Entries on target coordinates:
"""
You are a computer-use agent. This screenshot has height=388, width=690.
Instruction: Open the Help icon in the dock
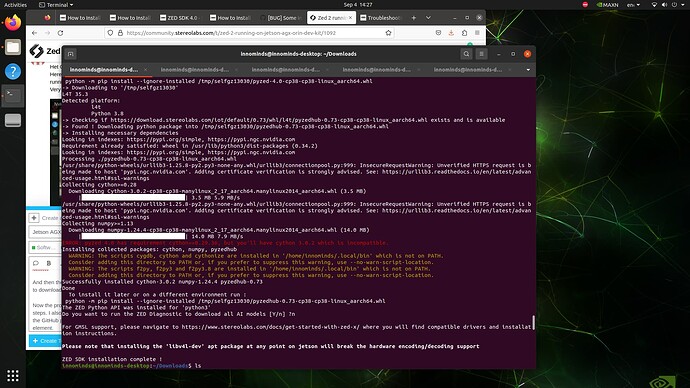[x=13, y=71]
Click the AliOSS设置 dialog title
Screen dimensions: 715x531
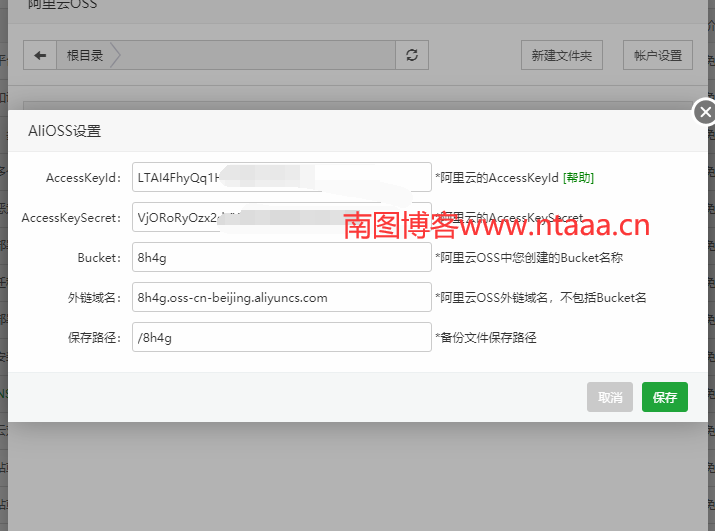coord(64,131)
"""
TO BE DONE:
Reproduce the material above line for line with no changes, and leave out the pictures.

EXPECTED OUTPUT:
You are a computer-use agent. This screenshot has height=388, width=690.
Instruction: Open the Help icon in the dock
[x=13, y=71]
Click the AliOSS设置 dialog title
Screen dimensions: 715x531
coord(64,131)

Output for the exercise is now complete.